La narration ne sera plus dominée par le récit chronologique du livret, mais jouera de l’exposition de ces rêves d’amour et de liberté - fantasmes ou souvenirs, Loy ne sera pas explicite à ce sujet. Mais à la fin de l’acte IV, quand Louise aura choisi la confrontation définitive à son Père dominateur, et semblera vouloir se jeter par l’une des hautes fenêtres derrière lesquelles on apercevait tantôt un jardin, tantôt le profil de la Butte, un court noir total donnera une réponse explicite : on retrouvera la Louise prostrée du début, ressortant de la salle d’opération où le médecin, sosie de son Julien, et qui n’a détecté ni les manières incestueuses du Père, ni la jalousie de la Mère, l’a lobotomisée, offrant au récit une lecture de l’asservissement des femmes du XX° siècle aux idées dominantes sur leur rôle et leur non-liberté de choix. On admet que tout cela est mené de main de maître… et donne un intérêt réel à la soirée.

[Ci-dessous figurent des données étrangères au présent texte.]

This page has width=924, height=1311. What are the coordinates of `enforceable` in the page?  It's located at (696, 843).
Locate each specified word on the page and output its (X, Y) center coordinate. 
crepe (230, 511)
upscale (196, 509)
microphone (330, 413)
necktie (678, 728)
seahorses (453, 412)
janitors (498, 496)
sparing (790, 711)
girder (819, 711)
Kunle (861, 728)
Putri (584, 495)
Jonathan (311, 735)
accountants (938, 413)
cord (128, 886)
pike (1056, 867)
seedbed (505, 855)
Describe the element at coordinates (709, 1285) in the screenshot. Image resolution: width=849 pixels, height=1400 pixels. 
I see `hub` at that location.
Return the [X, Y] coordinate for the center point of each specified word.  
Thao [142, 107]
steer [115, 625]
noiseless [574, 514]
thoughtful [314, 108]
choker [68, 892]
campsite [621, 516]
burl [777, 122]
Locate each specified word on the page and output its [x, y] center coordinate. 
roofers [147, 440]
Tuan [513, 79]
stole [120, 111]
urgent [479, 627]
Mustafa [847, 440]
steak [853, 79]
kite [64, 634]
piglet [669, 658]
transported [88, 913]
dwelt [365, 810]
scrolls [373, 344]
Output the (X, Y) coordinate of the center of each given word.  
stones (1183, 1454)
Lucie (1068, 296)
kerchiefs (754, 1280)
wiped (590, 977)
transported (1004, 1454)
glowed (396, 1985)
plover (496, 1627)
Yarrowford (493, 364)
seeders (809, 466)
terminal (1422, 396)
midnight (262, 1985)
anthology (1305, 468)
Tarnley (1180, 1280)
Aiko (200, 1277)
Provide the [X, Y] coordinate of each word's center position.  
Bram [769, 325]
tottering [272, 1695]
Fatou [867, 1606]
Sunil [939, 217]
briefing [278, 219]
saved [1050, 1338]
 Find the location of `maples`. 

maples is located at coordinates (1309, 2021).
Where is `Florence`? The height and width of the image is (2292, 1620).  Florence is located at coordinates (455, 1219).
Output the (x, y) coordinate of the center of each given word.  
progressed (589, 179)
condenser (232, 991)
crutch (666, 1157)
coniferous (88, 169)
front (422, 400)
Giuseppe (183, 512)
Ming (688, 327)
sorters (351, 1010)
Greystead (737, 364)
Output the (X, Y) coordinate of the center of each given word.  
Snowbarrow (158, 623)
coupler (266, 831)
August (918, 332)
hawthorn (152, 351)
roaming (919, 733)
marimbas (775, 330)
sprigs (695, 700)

Musicalement, c’est une autre affaire. Ce n’est pas la battue du maestro Giacomo Sagripanti qu’on mettra en cause, non plus que les capacités de forces vives de l’Opéra de Lyon. On ne peut guère faire mieux. Mais on avoue n’avoir personnellement plus d’affect pour cette partition, dont on ne pense pas qu’une distribution plus équilibrée aurait changé ce ressenti. Assurément, comme pour Pinkerton l’an dernier, Adam Smith est ici le maillon faible. Avec un jeu engagé, trop axé sur son physique, mais une voix mal gérée, à l’expression un peu trainante, à l’aigu incertain, trop poussé pour être séduisante.
Un Père, Nicolas Courjal, aux belles sonorités profondes, à l’investissement théâtral bien partagé entre la fatigue du travailleur et le côté buté du géniteur trop sûr de son pouvoir, mais perdant un rien d’impact dans un vibrato devenu ample. Une mère, Sophie Koch, qui se voudrait de la haute, mais qui ne peut plus guère que crier son désespoir, sans les splendeurs de timbre d’antan, et avec un médium réduit, entre un aigu et un grave devenus raides, ce que compense une tenue restée exemplaire.

Louise 2 — Festival d'Aix-en-Provence 2025 © Monika Rittershaus_2
Acte 1 Sophie Koch Elsa Dreisig
Nicolas Courjal Festival d'Aix-en-Provence 2025 © Monika Rittershaus

La cohorte nombreuse des petits rôles, trognes théâtrales autant que musicales, est parfaitement distribuée. C’est qu’on y croise Annick Massis, Marie-Thérèse Keller, Marion Lebègue, Fréderic Caton…

Louise 3 — Festival d'Aix-en-Provence 2025 © Monika Rittershaus_6
Acte 2 second tableau L’atelier
Festival d'Aix-en-Provence 2025 © Monika Rittershaus

Reste l’étoile de la représentation, comme toujours étonnante d’investissement : Elsa Dreisig avait étonné dans l’Elvira de Bellini à Paris, subjugué dans la Salomé de Strauss, ici même. Elle captive à passer instantanément de la docile jeune-fille écrasée par son environnement, maltraitée par ses parents, définie par son seul enfermement qui la fait se replier sur elle- même, comme une poupée aux vêtements trop grands, à la jeune femme soudain murie par l’expérience amoureuse, rayonnante, heureuse, comme le clame « Depuis le jour où je me suis donnée ».

Louise 4 — Festival d'Aix-en-Provence 2025 © Monika Rittershaus_9
Acte 2 second tableau Elsa Dreisig Adam Smith
Festival d'Aix-en-Provence 2025 © Monika Rittershaus

Elle investit tout le rôle de sa voix lumineuse, ductile et ardente, et en explore toutes les nuances de la détresse au bonheur. Et s’inscrit sans peine parmi les interprètes instinctives et marquantes du rôle, pour donner enfin le premier rang à la musique, ce qui manque trop souvent par ailleurs.